Bağlarımız Bağlantılarımız

Görev, sorumluluk ve rollerimize göre birçok bağımız, bağlantılarımız vardır. Neye, niye, ne kadar bağlı olduğumuz bizim kimliğimizi belirler ve kim olduğumuza dair veri sunar.
Ceplerimize sığan ve dünyayı içine sığdıran telefonlar, işlev olarak sosyal medya, bilumum internet işlemleri, televizyon, haberleşme, yazışma, mesajlaşma, ha bir de konuşma ve daha birçok şeyi kapsadığı malumdur. Telefon ile bağımız, bağlılığımız ne durumda? Hangi sıklıkla elimize alıyoruz, en çok nelere bakıyoruz? Gittikçe hayatımızın olmazsa olmazı konumuna yükselen telefon bağımlılığının yaşa göre kullanımı da düşebileceği en alt seviyededir. Zira anne karnından bir tablet veya telefon ile doğan çocuklarımız, telefonsuz yemek yemez, susmaz ve durmaz durumdadırlar.
Telafisi olmayan hataları yapıp ardından “keşke”li cümleleri çokça kurmanın kime ne faydası var? Kendi yaşantılarımızdan dersler almak geç olabilir. Her şeyi kendimiz yaşayamayacağımıza göre başka hayatlardan da dersler alıp daha doğru davranışlar sergileyebiliriz.
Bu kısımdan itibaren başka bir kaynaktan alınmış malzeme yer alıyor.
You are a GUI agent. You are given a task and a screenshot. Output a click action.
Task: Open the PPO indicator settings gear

Hiç kimse kendi görev ve sorumluluklarını bir başkasına devrederek sorumluluktan kurtulacağını sanmamalıdır. İyi bir anne baba olmak dünyaya getirdikleri çocuğa maddi olarak her şeyi sağlamak anlamına gelmiyor. Ahlak, terbiye, eğitim burada önemli bir yer tutuyor. Evde verilmeyen eğitim ve terbiye başka hiçbir yerde verilememektedir. Kreş, okul, kurs, bakıcı… hepsi aileden çok sonra gelir ve ailenin verdiğinin üzerine bina etmeye çalışır vereceklerini.
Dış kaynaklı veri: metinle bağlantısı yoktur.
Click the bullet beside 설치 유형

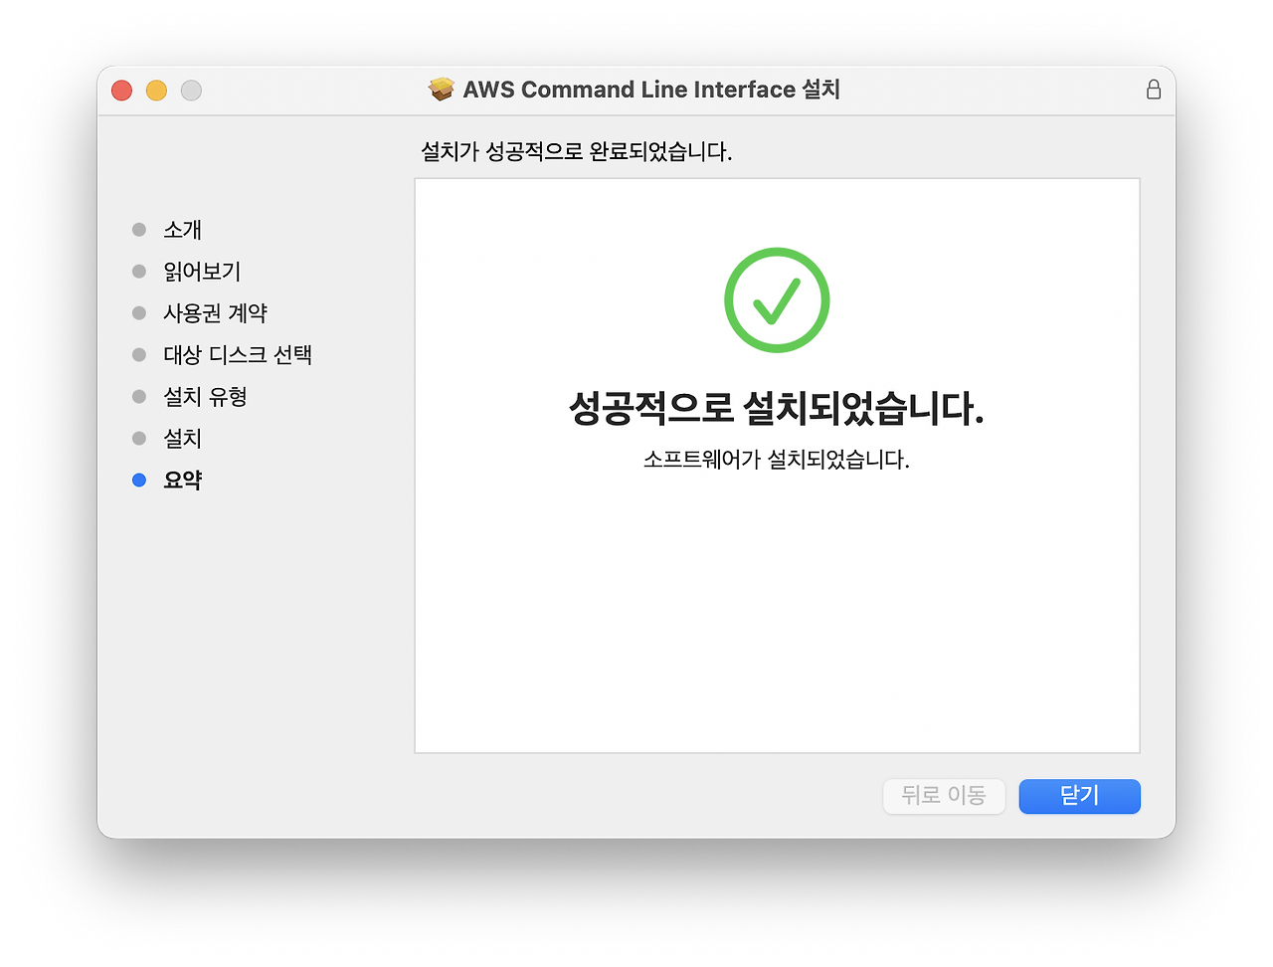click(x=138, y=396)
Evlatlarımıza bağlıyız, ailemize, akrabalarımıza, görev gereği üstlerimize ve astlarımıza bağlıyız. Komşularımıza bağlıyız, görevimize bağlıyız, inancımıza bağlıyız. Her bağlılık yeni ve farklı görev ve sorumluluk yükler insana. Peki, ama ne kadar bağlıyız değerlerimize? Ya da bağlı olduğumuz şeyler, nazarımızda ne kadar değerli?
Her bağlantı, hayatımıza kendince bir düzen sunar. Bu yüzden bağlantılarımıza ve bağlılıklarımıza daha bir dikkat etmeliyiz. Günde beş defa namaz çağrısında bulunan ezan bir bağlılığı hatırlatıyor. İnancımıza olan bağlılığımız dünya ve ahiret mutluluğumuzu belirler. Tevbe Suresi 24. Ayeti dünyalık olarak nelerin hoşumuza gideceğini ve bunlara olan bağlılığın ölçüsünü sunuyor:
“De ki: Eğer babalarınız, oğullarınız, kardeşleriniz, eşleriniz, hısım-akrabanız, kazandığınız mallar, durgunluğa uğramasından endişe ettiğiniz ticaretiniz ve hoşlandığınız meskenler size Allah’tan, peygamberinden ve O’nun yolunda cihaddan daha sevimli ise, artık Allah buyruğunu gerçekleştirinceye kadar bekleyin. Allah günaha saplanmış kimseleri hidayete erdirmez.”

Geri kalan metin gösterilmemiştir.